The Book of Air and Shadows

The Book of Air and Shadows by Michael Gruber was a bit too long, boring and at times confusing. It had a good premise, so I was very excited to start reading it, but once I did, the book just dragged on and on, and I couldn’t get to the end fast enough.

There are a slew of characters, but the main ones are Jake Mishkin and Albert Crosetti, who are bounded together by an old manuscript that hints at a long lost Shakespearian play. The discovery of such a play would be worth millions of dollars. Russian gangsters are somehow involved and the race is on to find this play and stay alive at the same time.

Like I said, this book was confusing. Gruber jumps back and forth between the narrative of Mishkin and Crosetti and how each discovers the manuscript and the events that lead them to one another. In between their narratives, Gruber allows the reader to read parts of the manuscript that is in Jacobean English, which is really hard to read. I found myself skimming through those parts especially the first part of the manuscript because it offered nothing but background information on a man named Richard Bracegridle, who later was forced to spy on William Shakespeare.

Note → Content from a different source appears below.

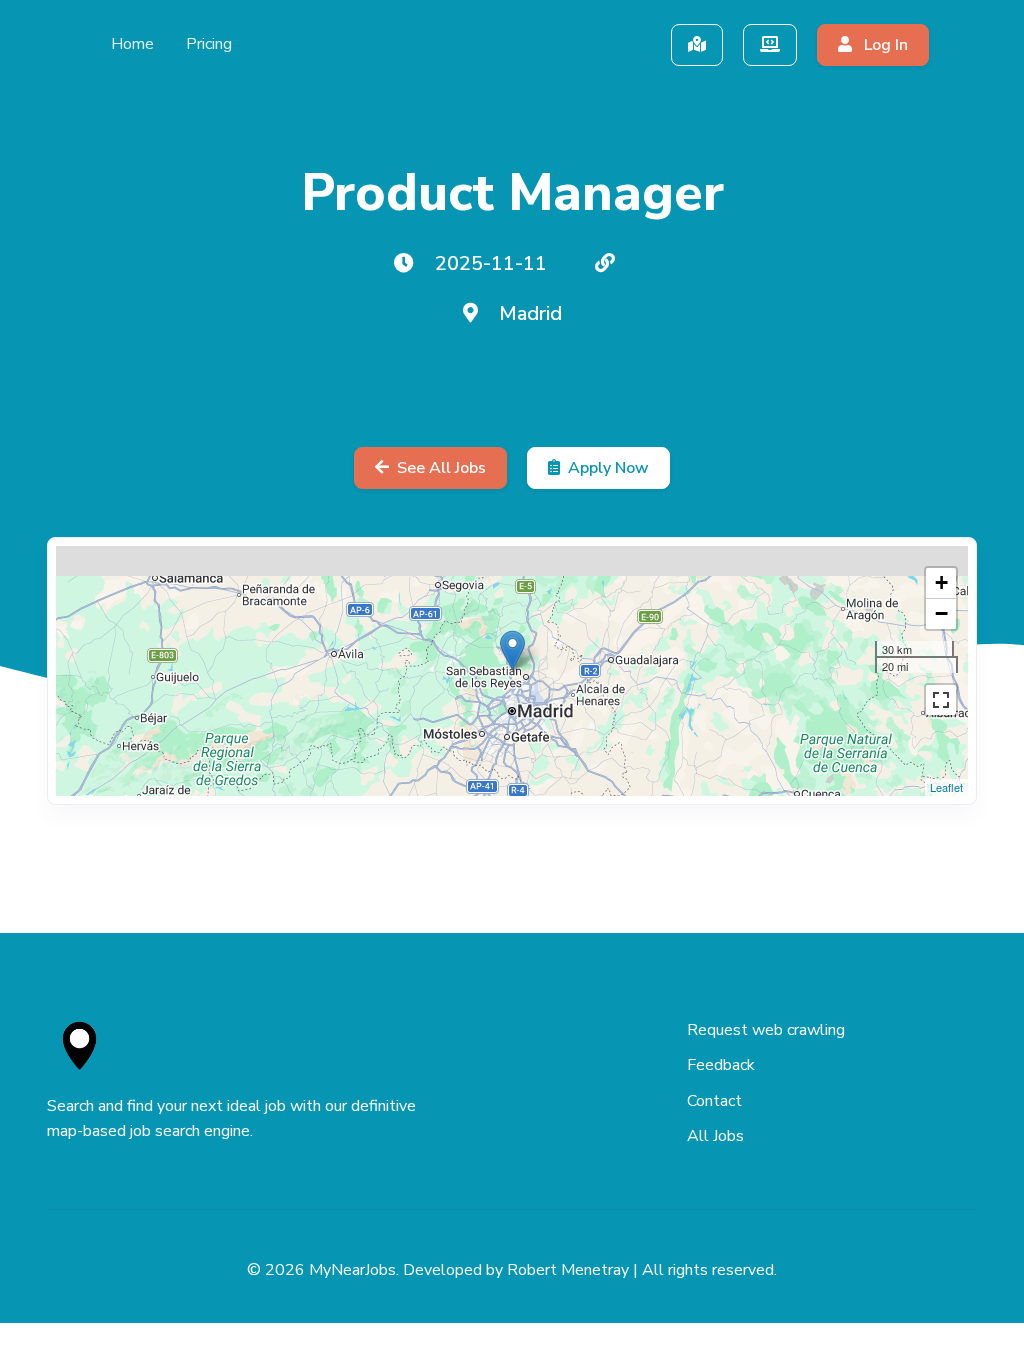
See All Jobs (441, 468)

I didn’t really find any of the characters in this book very likeable. Mishkin is a self-centered, disillusioned asshole that has no regard for anyone but himself. Crosetti is naïve and years to one day be a filmmaker and believes that he is living in a walking script. Neither one had any real qualities that I could empathize with.

I picked up this book because it sounded like it would have a DaVinci Code like feel to it. But The Book of Air and Shadows ran stale compared to The DaVinci Code. It didn’t start getting interesting or picked up its pace until the last 100 pages. The first 300 pages or so was just a jumbled mess and I found myself getting very annoyed with the progress of it. This book was a disappointment and I was expecting much more from it.